Some 95 people have been picked up by an ambulance due to intoxication this year, he added, and five of them were minors — one more than last year. Social Host Law violations have also increased.

“It seems a lot of times it’s not looked at as being as big of an issue as it should be,” Clark said, referring to parents’ reactions when they learn that their children have been drinking. “It would make us feel better about what we’re doing if we knew more of the parents were on top of it.”

 

Addressing mental health

The coalition partners with local organizations to address mental health issues, which are often related to substance abuse, and devises ways to educate the community. This spring, it put up a suicide-prevention billboard with the phone number for the Long Island Crisis Center, which McCormack said has been a big success.

Andrea Connolly, chair of the Rockville Centre Youth Council, said that the group creates an annual “sticker shock” campaign, and this year members delivered 1,000 stickers to local businesses that had the same message as the billboard: “You are not alone. Pause and remember, there is always hope.”

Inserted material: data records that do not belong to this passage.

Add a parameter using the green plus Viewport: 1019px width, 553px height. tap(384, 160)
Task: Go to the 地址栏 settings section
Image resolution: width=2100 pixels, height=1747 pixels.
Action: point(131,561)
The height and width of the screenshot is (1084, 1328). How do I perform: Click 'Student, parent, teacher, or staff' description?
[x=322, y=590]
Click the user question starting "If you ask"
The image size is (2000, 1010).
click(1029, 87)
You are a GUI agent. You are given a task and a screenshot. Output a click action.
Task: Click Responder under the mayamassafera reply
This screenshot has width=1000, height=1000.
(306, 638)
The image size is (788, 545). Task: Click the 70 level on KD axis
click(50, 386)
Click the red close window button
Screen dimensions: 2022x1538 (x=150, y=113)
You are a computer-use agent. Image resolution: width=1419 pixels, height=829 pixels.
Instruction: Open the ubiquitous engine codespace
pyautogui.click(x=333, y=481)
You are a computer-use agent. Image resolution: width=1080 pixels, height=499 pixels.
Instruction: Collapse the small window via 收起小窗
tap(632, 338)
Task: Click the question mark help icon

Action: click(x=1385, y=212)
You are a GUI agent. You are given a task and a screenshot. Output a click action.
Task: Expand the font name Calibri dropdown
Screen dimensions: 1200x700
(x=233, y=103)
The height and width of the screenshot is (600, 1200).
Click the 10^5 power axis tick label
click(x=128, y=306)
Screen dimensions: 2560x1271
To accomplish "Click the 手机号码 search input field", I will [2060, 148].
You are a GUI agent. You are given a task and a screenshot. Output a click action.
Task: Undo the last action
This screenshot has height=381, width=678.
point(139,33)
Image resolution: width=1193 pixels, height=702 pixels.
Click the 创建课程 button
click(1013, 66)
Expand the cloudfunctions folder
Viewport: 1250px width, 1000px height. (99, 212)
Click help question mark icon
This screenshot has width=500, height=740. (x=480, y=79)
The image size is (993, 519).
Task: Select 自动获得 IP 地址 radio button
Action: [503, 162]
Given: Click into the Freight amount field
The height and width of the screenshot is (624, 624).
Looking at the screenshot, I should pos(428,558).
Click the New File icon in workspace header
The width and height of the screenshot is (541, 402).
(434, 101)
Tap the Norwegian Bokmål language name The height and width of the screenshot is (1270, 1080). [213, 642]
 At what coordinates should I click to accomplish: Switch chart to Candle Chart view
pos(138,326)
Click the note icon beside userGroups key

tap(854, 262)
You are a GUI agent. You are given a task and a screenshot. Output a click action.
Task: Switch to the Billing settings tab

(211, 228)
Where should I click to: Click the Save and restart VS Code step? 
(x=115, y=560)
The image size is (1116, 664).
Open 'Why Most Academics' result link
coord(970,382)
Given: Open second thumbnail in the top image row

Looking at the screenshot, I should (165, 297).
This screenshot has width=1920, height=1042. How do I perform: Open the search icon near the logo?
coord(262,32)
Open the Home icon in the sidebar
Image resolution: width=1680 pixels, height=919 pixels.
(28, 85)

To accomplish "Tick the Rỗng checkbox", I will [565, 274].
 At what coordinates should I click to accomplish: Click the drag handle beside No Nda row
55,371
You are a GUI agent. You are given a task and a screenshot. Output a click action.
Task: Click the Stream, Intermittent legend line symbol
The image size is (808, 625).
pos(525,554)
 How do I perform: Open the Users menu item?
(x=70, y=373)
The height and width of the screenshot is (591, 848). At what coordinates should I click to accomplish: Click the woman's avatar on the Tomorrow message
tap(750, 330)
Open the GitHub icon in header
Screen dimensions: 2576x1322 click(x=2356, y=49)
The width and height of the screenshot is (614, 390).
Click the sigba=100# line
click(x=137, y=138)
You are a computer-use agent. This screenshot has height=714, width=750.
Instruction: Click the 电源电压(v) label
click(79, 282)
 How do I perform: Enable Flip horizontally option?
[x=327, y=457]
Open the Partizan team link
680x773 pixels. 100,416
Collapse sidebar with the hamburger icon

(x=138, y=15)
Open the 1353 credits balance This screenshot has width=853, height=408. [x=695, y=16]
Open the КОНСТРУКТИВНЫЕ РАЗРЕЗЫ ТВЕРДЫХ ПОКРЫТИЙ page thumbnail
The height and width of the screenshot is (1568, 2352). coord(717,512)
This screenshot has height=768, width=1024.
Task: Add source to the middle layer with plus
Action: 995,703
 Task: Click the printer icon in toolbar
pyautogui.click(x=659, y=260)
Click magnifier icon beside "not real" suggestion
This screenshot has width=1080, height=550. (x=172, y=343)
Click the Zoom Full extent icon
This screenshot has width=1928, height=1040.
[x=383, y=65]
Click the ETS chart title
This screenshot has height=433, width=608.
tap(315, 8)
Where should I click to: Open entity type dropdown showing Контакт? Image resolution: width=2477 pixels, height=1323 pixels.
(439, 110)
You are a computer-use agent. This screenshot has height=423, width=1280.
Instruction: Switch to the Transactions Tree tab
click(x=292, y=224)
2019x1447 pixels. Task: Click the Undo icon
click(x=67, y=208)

“Every business I went into was so overwhelmed that we were addressing the situation and putting it out there,” Connolly said, “and they couldn’t grab the stickers quickly enough.”

They were affixed to takeout containers and bags to raise awareness. Connolly said that the Ryan Patrick O’Shea Foundation — another Rockville Centre-based organization, which focuses on mental health and suicide prevention — contacted Connolly about sponsoring more stickers, and she said she was hopeful that the message would spread across the county. “I think whatever devilish atrocity is in front of us — vaping, pot, opioids, the pandemic — the point is they all come together and represent themselves with struggling mental health.”

McCormack said that the village’s Drug Take Back program, which includes fliers that are given to pharmacies to be handed out with prescriptions, is also continuing to expand. The Police Department has a permanent drug drop box at 34 Maple Ave., where people can turn in their used or expired medication for safe disposal. Prescription or over-the-counter medications in pill or liquid form, vitamins and pet medicine are accepted. McCormack said she had also received medication disposal bags that she planned to distribute in the community.

The coalition also purchased a set of DVDs for the school district on the health risks of vaping, and it has others available for borrowing.

And last week, the film “Gateway — Plan Against Pain,” began airing on the village channels: Channel 18 on Cablevision, and Channel 37 on FIOS. The documentary follows three families who have been impacted by opioid addiction, and is scheduled to air at 9 a.m. and 7 p.m. daily. The coalition was instrumental in bringing the film to the attention of village officials.

“Even though we’re not busy,” McCormack said, “we’ve been busy.”